[begin Source text]
The Cause Of The Doctrinal Trouble In The Northern Presbyterian Church, part 2
(“Exploring Avenues Of Acquaintance And Co-operation”)
By Chalmers W. Alexander
Jackson, Miss.
[THE SOUTHERN PRESBYTERIAN JOURNAL 8.14 (15 November 1949): 5-9.]
This is the ninth in the series of articles by Chalmers W’. Alexander under the heading, “Exploring Avenues of Acquaintance And Co-operation.” This is an informative new series of articles written by one of the most able laymen in the Southern Presbyterian Church.
When the reorganization of Princeton Seminary took place in 1929, four outstanding members of the faculty of Princeton Seminary voluntarily resigned their positions in that institution. And they left its campus, never to return.
At that time I was in my freshman year at Princeton University, which is located a few blocks’ distance from the campus of Princeton Seminary. Who were these four outstanding men?
The Scholars Who Left Princeton Seminary
One was Dr. J. Gresham Machen, probably the world’s greatest New Testament scholar at that time. Dr. Machen had received his A.B. degree from Johns Hopkins University, his M.A. from Princeton University, and his B.D. from Princeton Seminary. Then he had studied at the Universities of Marburg and Goettingen, both in Germany. Dr. Machen had been a member of the faculty of Princeton Seminary since 1906.
Another was Dr. Robert Dick Wilson, probably the world’s greatest Old Testament scholar at that time. Dr. Wilson had received his A.B. and his M.A. from Princeton University and his Th.B. from Western Theological Seminary. Then he had studied for two years at the University of Berlin prior to receiving his Ph.D. from Princeton University. Dr. Wilson, a great linguist, had mastered some two dozen languages collateral with Old Testament languages in order to throw light upon the Old Testament and its manuscripts. He had been a member of the Princeton Seminary faculty since 1900.
The third man was Dr. Oswald T. Allis, one of America’s greatest Old Testament scholars today. Dr. Allis received his A.B. from the University of Pennsylvania, his B.D. from Princeton Seminary, his M.A. from Princeton University, and his Ph.D. from the University of Berlin. Dr. Allis had been a member of the faculty of Princeton Seminary since 1910, and since 1918 he had been the Editor of The Princeton Theological Review.
[end Source text]
[begin Data provided]
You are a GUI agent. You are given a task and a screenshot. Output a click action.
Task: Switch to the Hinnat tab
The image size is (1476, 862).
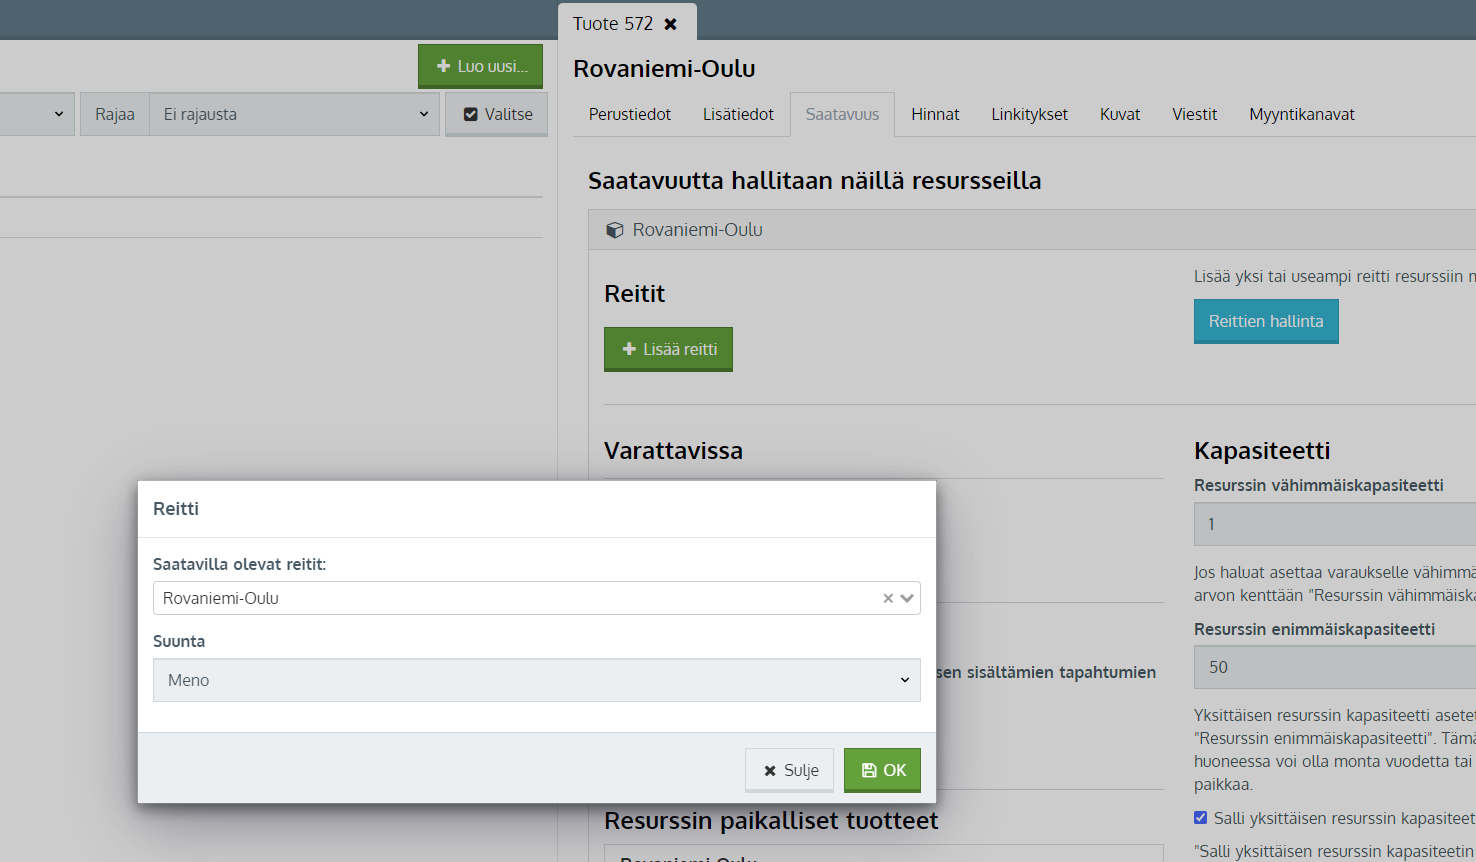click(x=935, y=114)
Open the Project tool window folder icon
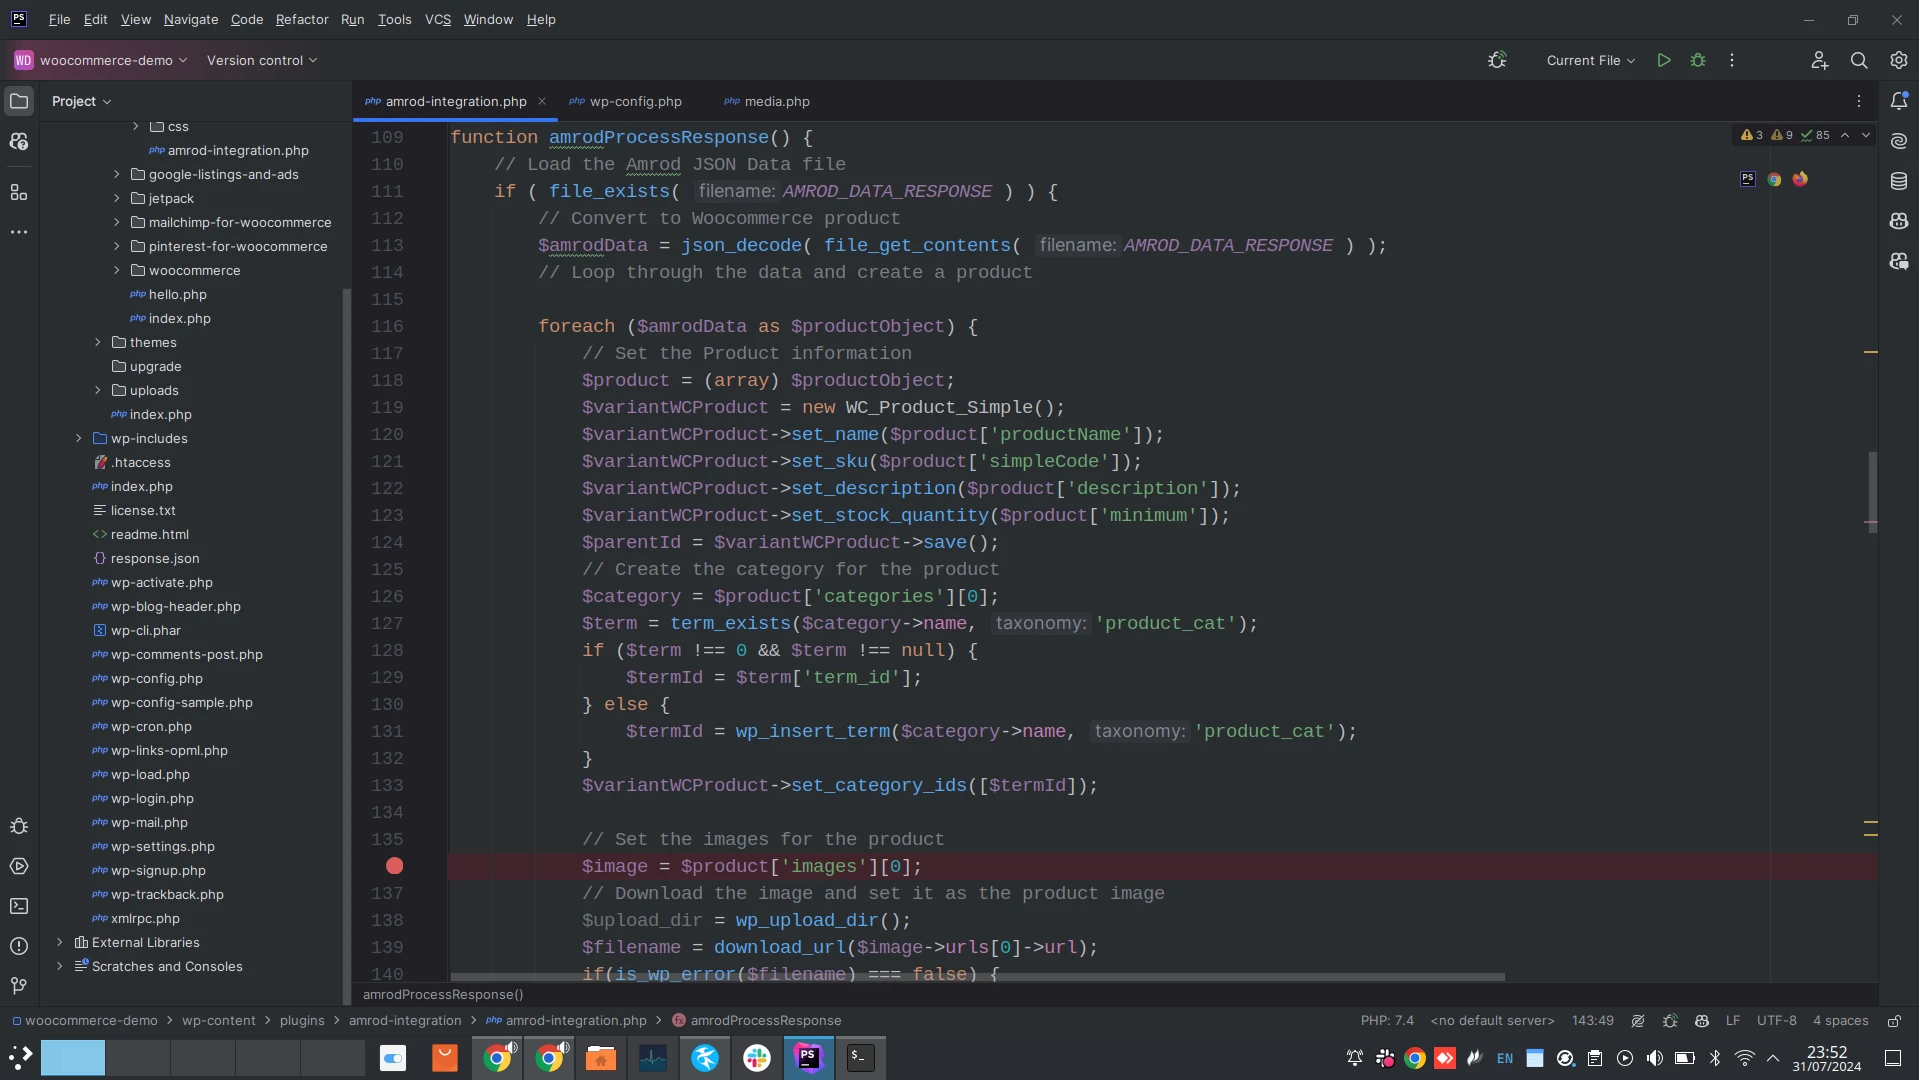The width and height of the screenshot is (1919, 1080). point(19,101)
[end Data provided]
[begin Data provided]
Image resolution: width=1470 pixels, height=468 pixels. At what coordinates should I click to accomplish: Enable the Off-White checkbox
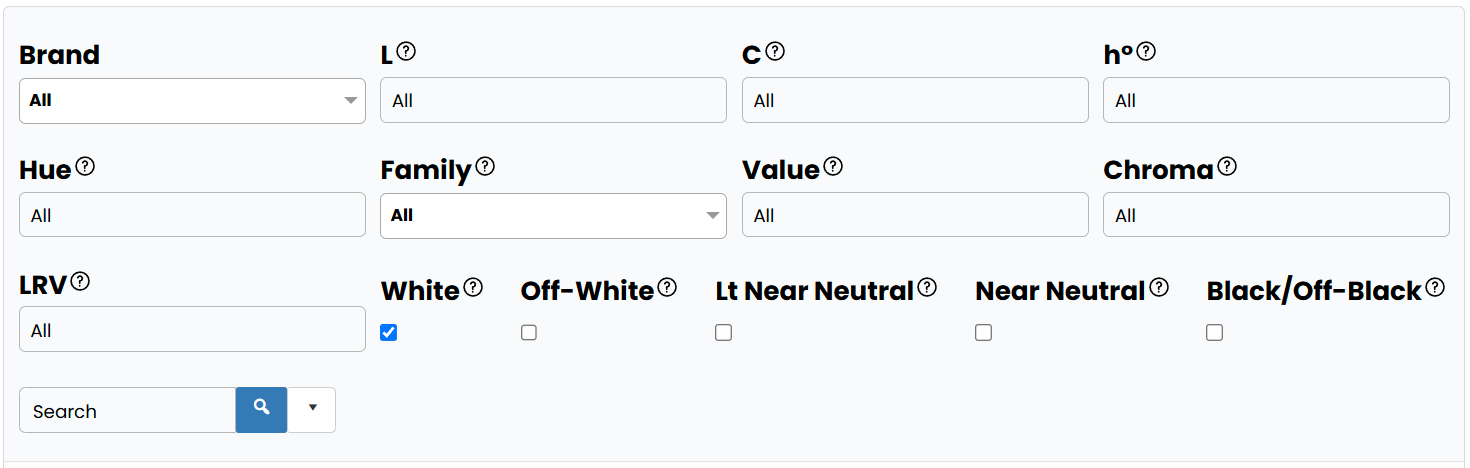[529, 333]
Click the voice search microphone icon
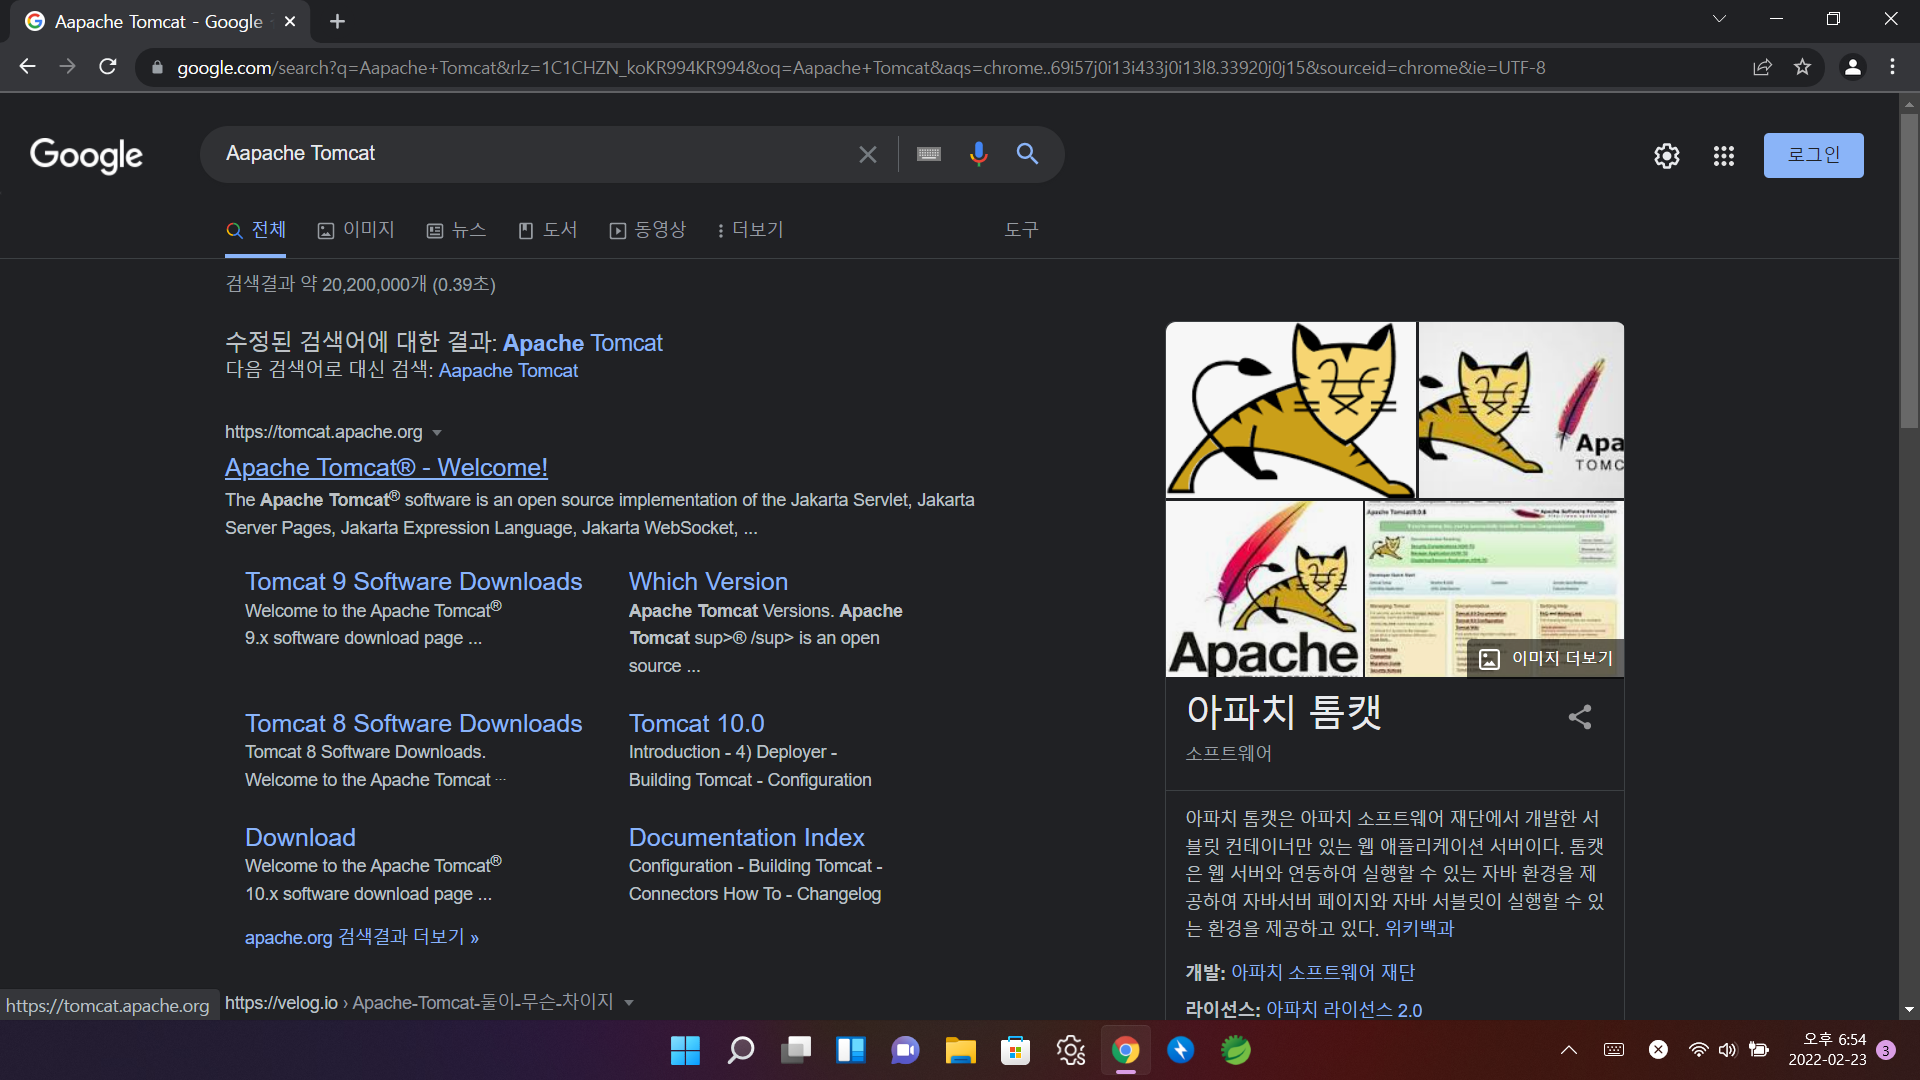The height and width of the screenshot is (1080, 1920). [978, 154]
[end Data provided]
[begin Data provided]
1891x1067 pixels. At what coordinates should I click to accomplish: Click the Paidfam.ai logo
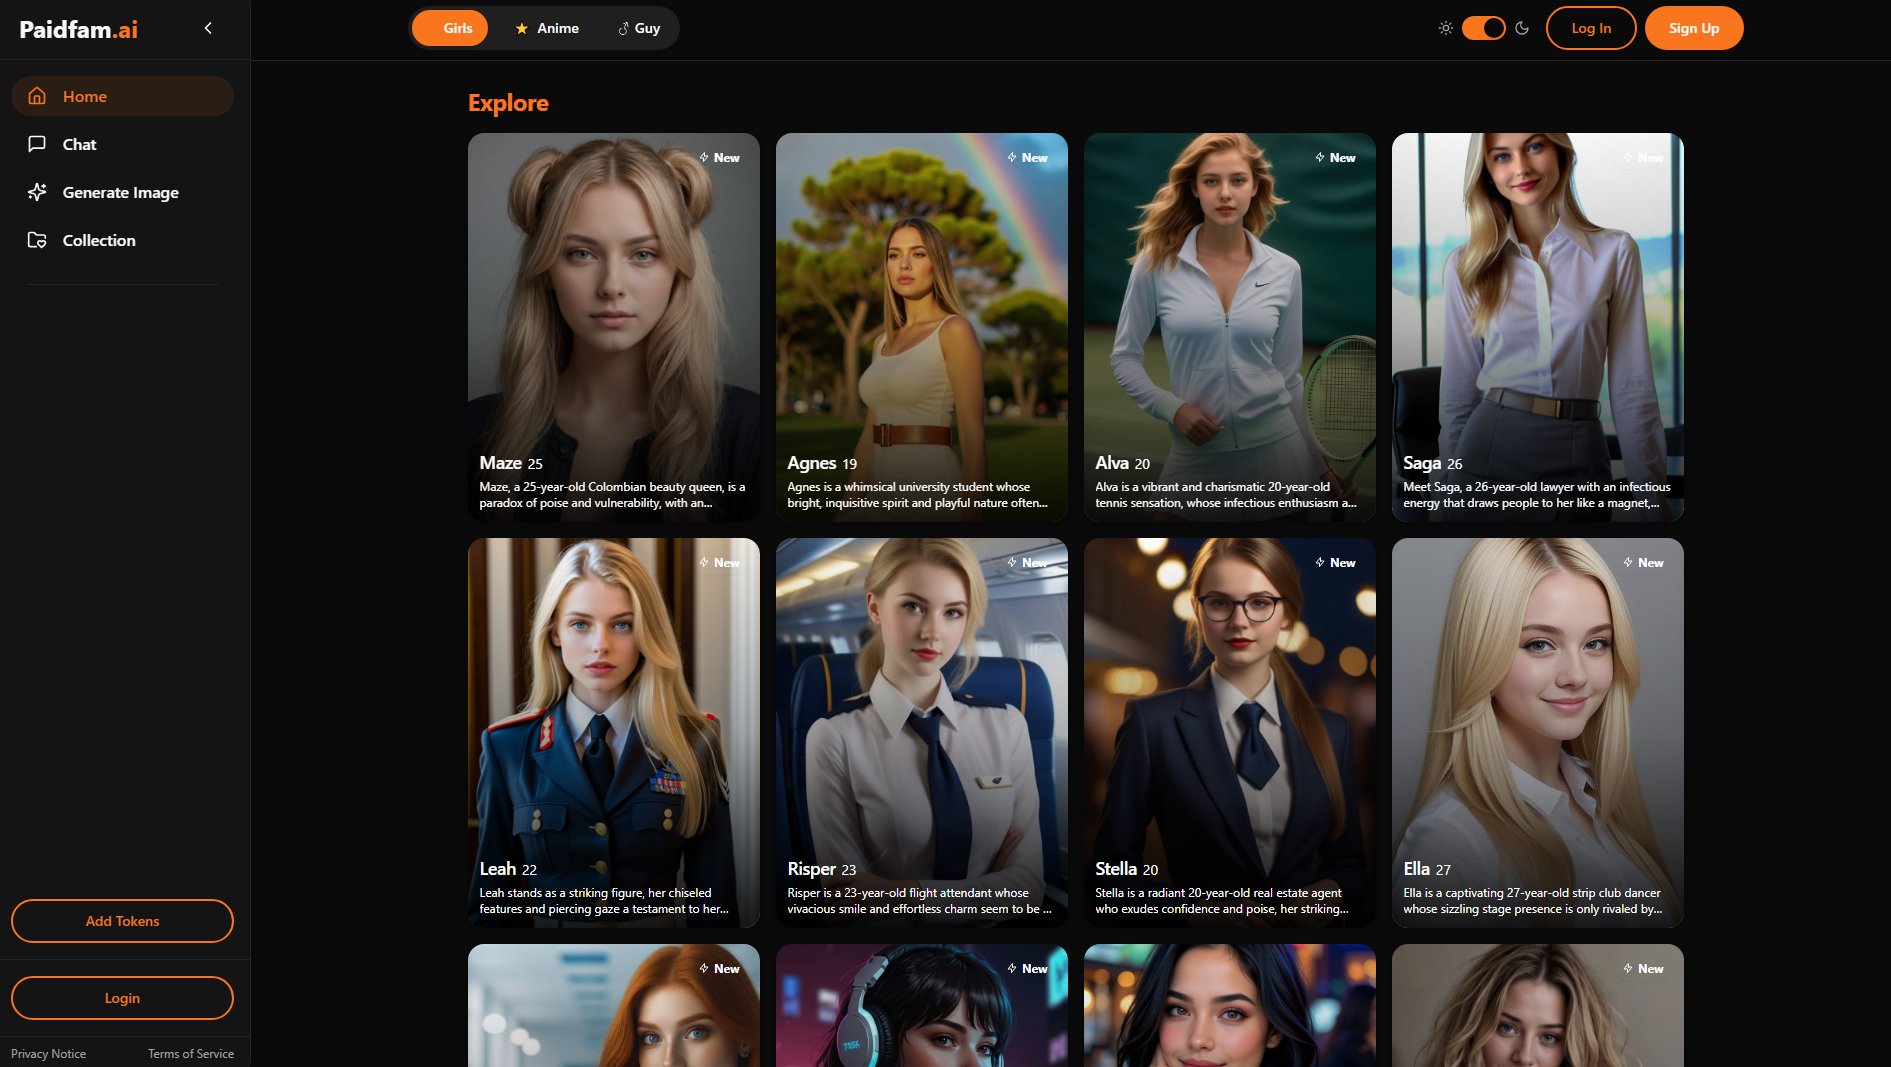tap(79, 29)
[end Data provided]
- Tasks:
a - From the article on the Princeton Seminary resignations, set down the passage from "When the reorganization" to "four outstanding men?" word for word.
b - Extract the rows from the line with "You are a GUI" to the line with "The width and", both included, reproducing them exactly. Leave the pictures out.

- Solutions to each task:
a -
When the reorganization of Princeton Seminary took place in 1929, four outstanding members of the faculty of Princeton Seminary voluntarily resigned their positions in that institution. And they left its campus, never to return.
At that time I was in my freshman year at Princeton University, which is located a few blocks’ distance from the campus of Princeton Seminary. Who were these four outstanding men?

b -
You are a GUI agent. You are given a task and a screenshot. Output a click action.
Task: Switch to the Hinnat tab
The image size is (1476, 862).
click(x=935, y=114)
Open the Project tool window folder icon
The width and height of the screenshot is (1919, 1080). point(19,101)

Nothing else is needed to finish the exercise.